This repo holds the codes of STAN+PGCN in paper: "Exploiting Informative Video Segments for Temporal Action Localization".
30/11/2020 We updated the Initial Version of code.
05/01/2021 We uploaded the trained models
#Configure Environments
pip install -r requirements.txt
#Data Preparation
Download I3D features and record their "p_train" and "p_test"
Download proposal lists, and put them in ./data/
(Optional) Download pre-trained models (./save_model/YOUR_RECORD_MODEL) for testing: Baidu Cloud (nfor)
(Optional) Download localization results (./results) for testing: Baidu Cloud (uz08)

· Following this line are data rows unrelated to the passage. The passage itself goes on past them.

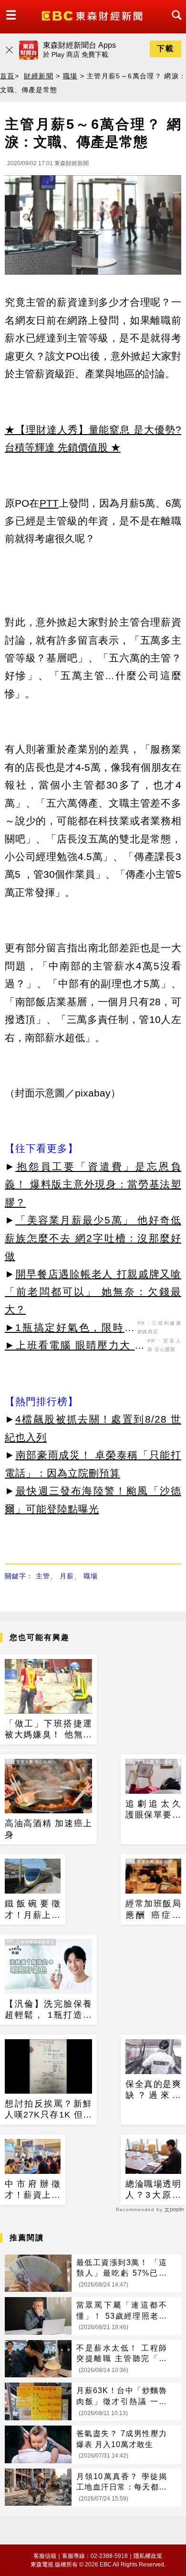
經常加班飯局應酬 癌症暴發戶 (153, 1910)
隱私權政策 (148, 2556)
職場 (70, 76)
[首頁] (93, 15)
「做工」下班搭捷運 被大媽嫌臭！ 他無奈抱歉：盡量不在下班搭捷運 (48, 1730)
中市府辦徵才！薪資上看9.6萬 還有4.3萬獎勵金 (33, 2190)
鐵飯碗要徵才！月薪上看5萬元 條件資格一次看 (33, 1910)
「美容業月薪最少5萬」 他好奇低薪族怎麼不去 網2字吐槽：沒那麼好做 (93, 1237)
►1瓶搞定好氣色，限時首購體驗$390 (70, 1329)
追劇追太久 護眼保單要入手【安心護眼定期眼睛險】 (153, 1810)
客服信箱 (44, 2556)
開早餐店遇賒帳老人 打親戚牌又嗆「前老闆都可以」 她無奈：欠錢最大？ (93, 1291)
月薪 (67, 1576)
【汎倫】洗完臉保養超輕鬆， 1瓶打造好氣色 (48, 2010)
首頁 (7, 76)
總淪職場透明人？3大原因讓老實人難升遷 (153, 2190)
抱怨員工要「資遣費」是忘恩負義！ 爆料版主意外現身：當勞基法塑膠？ (93, 1184)
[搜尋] (174, 24)
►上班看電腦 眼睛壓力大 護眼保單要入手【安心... (75, 1347)
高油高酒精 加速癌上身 (48, 1829)
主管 (43, 1576)
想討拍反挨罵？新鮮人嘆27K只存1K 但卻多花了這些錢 (48, 2110)
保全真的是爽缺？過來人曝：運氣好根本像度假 (153, 2090)
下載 (165, 48)
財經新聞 (38, 76)
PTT (49, 503)
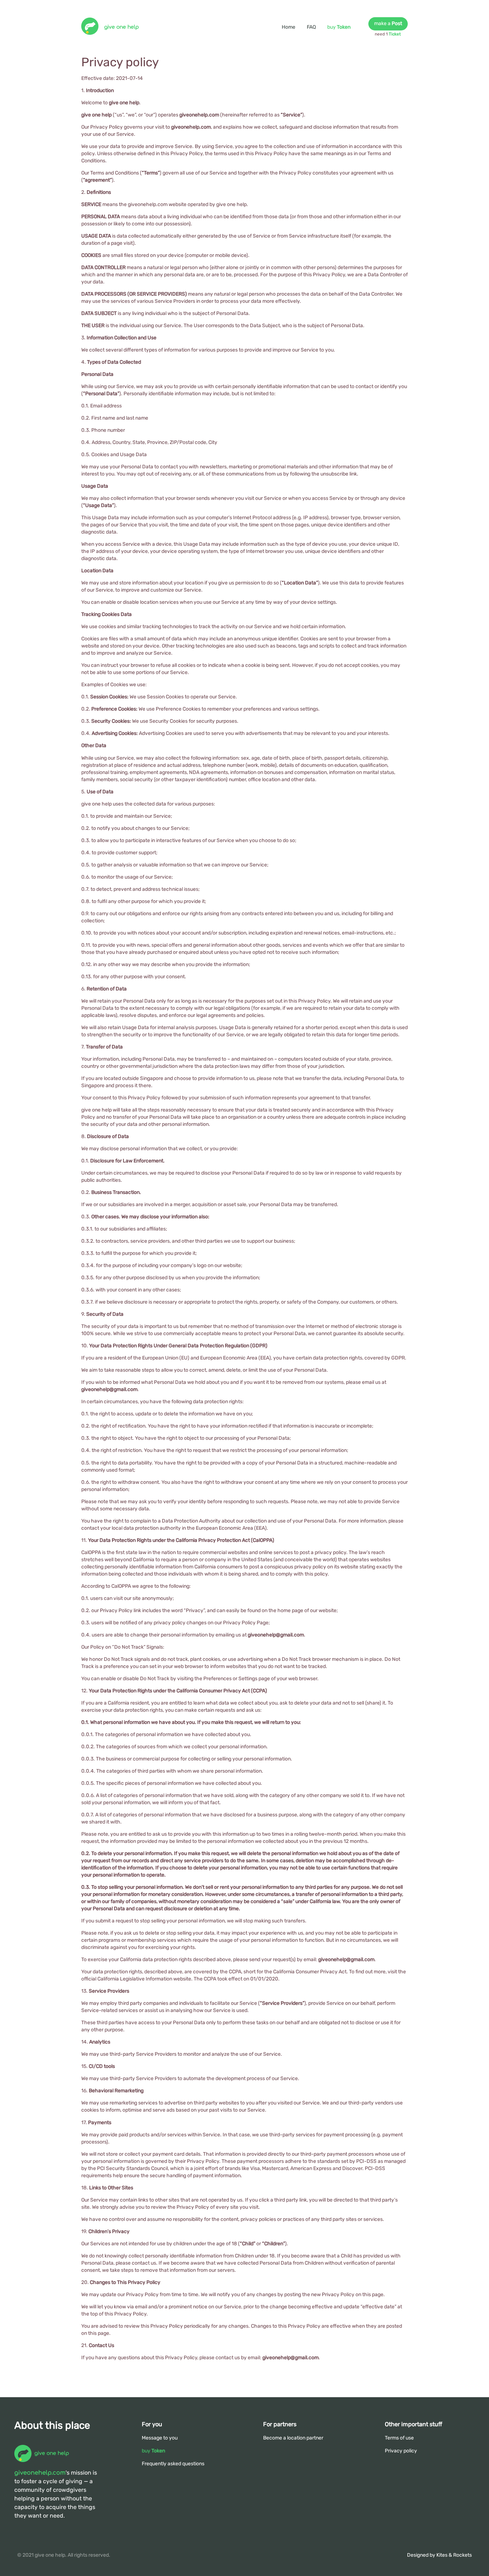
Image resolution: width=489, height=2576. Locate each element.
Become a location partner (293, 2438)
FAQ (311, 27)
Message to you (160, 2438)
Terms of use (399, 2438)
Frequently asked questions (173, 2464)
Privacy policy (401, 2451)
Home (288, 27)
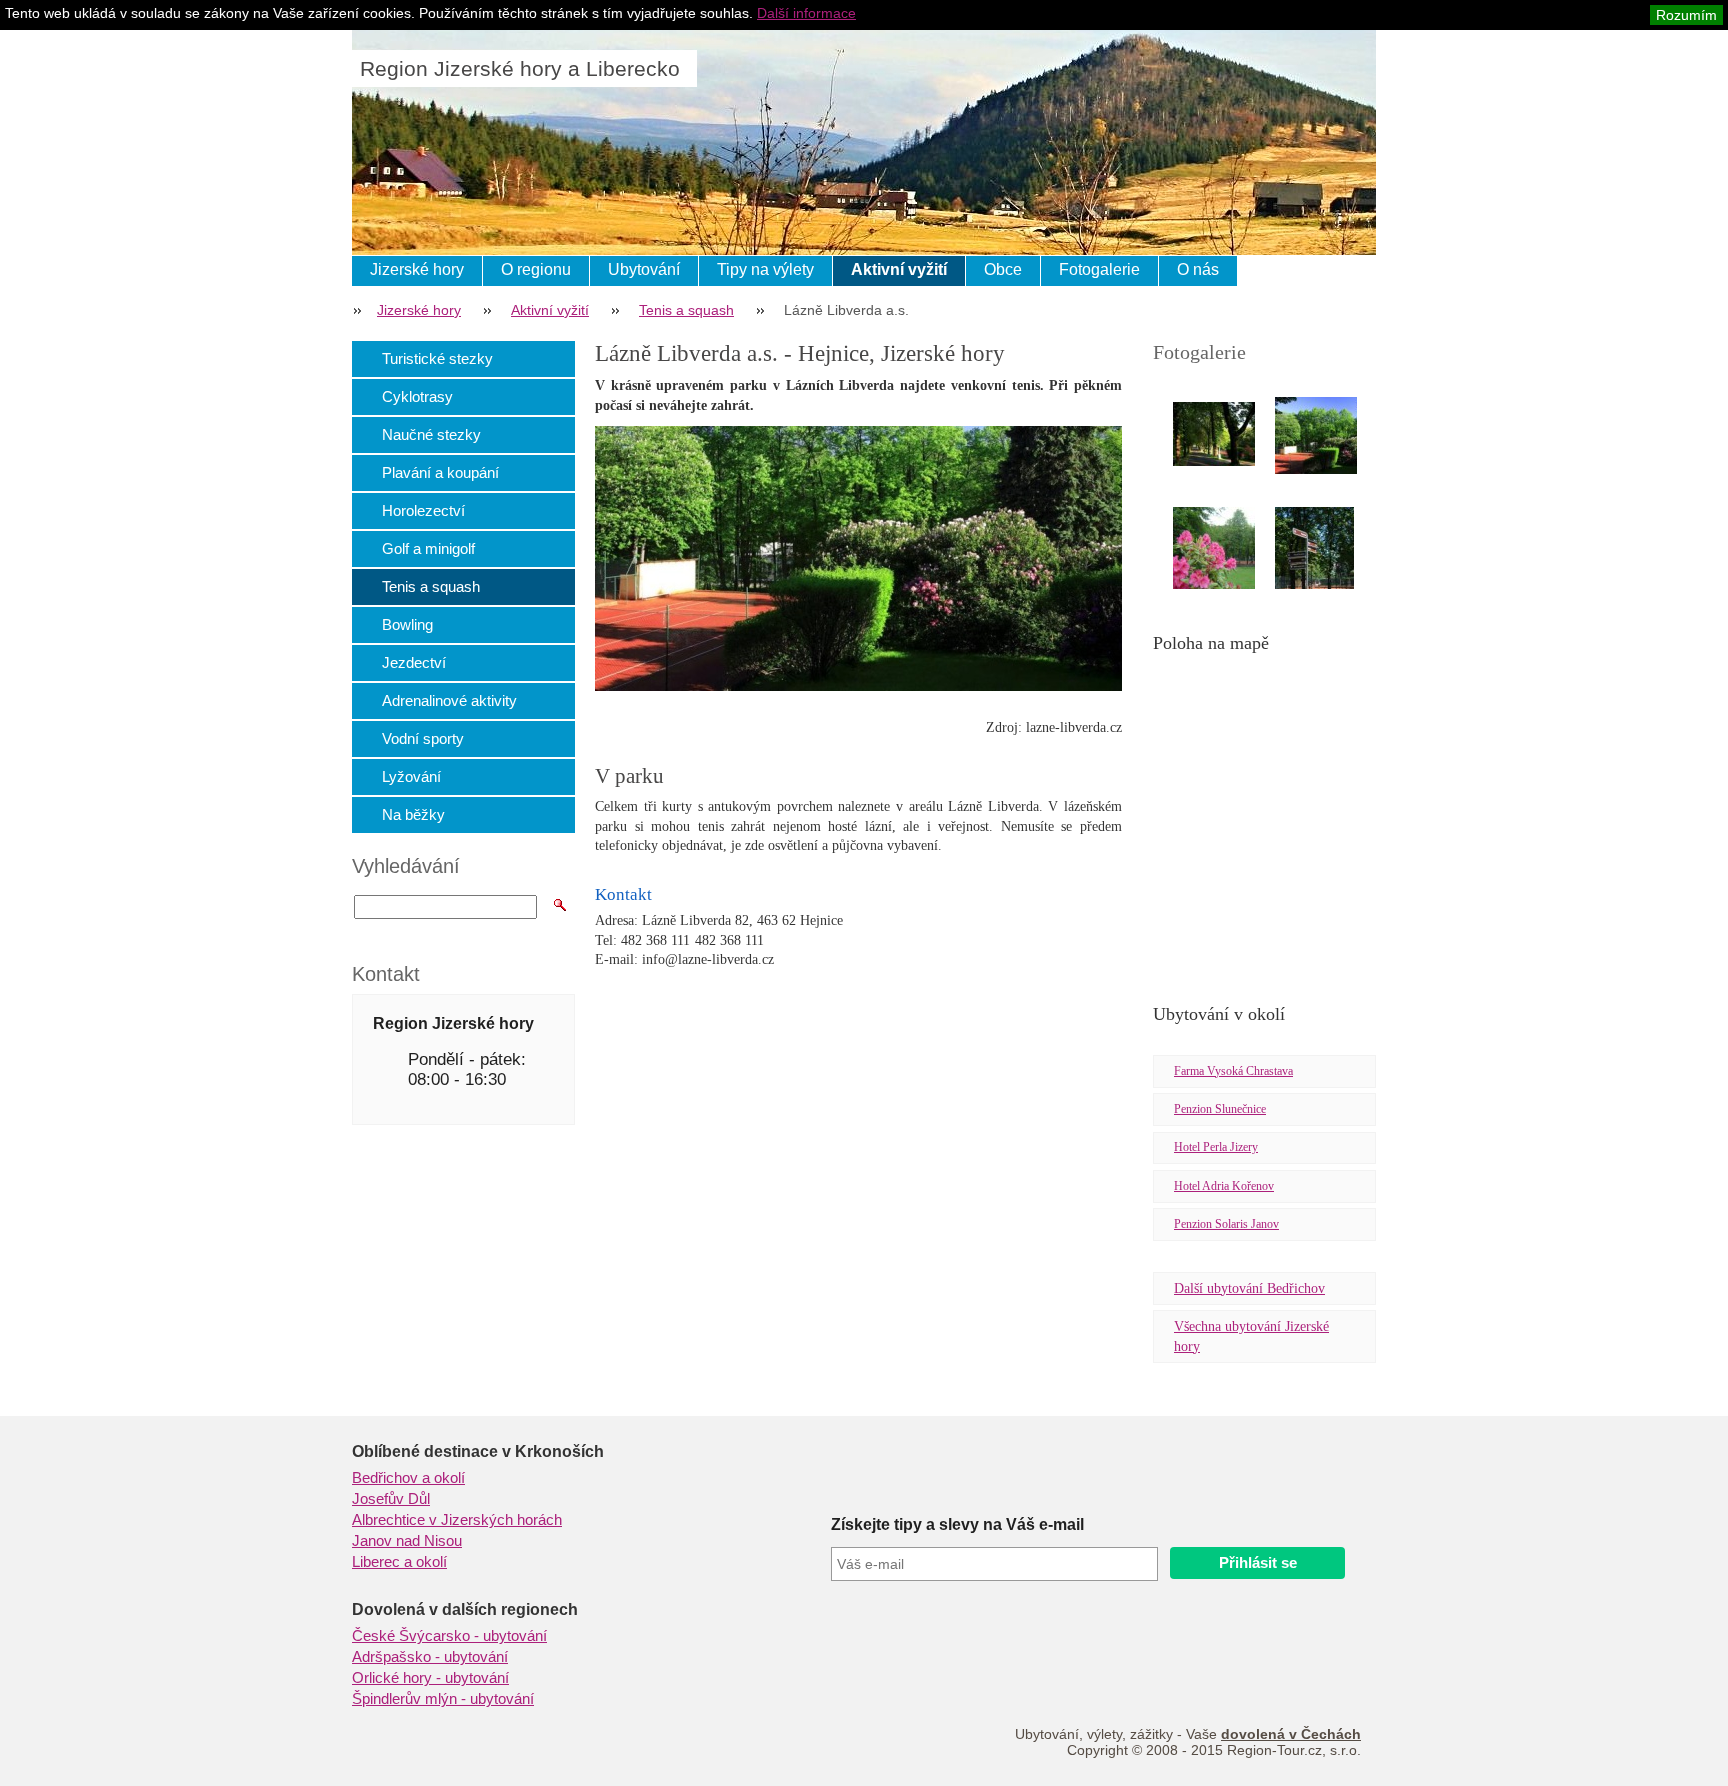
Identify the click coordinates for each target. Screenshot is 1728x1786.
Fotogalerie (1099, 269)
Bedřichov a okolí (408, 1478)
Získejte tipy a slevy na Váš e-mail (957, 1524)
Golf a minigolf (428, 548)
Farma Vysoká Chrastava (1233, 1071)
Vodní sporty (423, 738)
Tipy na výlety (765, 269)
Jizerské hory (417, 269)
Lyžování (411, 776)
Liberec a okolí (399, 1562)
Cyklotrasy (417, 396)
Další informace (806, 13)
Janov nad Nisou (407, 1541)
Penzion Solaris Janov (1226, 1224)
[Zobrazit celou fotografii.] (1232, 434)
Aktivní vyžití (899, 269)
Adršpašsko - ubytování (430, 1657)
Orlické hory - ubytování (430, 1678)
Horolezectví (423, 510)
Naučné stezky (431, 434)
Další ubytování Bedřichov (1249, 1288)
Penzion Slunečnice (1220, 1109)
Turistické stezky (437, 358)
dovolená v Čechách (1291, 1734)
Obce (1003, 269)
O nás (1198, 269)
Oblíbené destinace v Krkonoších (478, 1451)
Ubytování (644, 269)
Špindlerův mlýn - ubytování (443, 1699)
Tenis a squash (686, 310)
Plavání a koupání (440, 472)
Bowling (407, 624)
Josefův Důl (391, 1499)
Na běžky (413, 814)
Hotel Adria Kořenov (1224, 1186)
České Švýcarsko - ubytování (449, 1636)
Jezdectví (414, 662)
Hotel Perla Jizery (1216, 1147)
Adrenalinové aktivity (449, 700)
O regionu (536, 269)
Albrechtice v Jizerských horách (457, 1520)
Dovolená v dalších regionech (465, 1609)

#Training Use "p_train" and "p_test" to set "train_ft_path" and "test_ft_path" in ./data/dataset_cfg.yaml
python pgcn_train.py thumos14 --snapshot_pre ./save_model/
#Testing
sh test.sh ./save_model/YOUR_RECORD_MODEL
After generating two-stream results in ./results/
sh test_two_stream.sh
mAP@0.5IoU (%) | RGB | Flow | RGB+Flow |
---|---|---|---|
STAN+PGCN (I3D) | 40.89 | 49.87 | 52.65 |
My implementations borrow ideas from:
BSN: Boundary Sensitive Network for Temporal Action Proposal Generation,
Graph Convolutional Networks for Temporal Action Localization.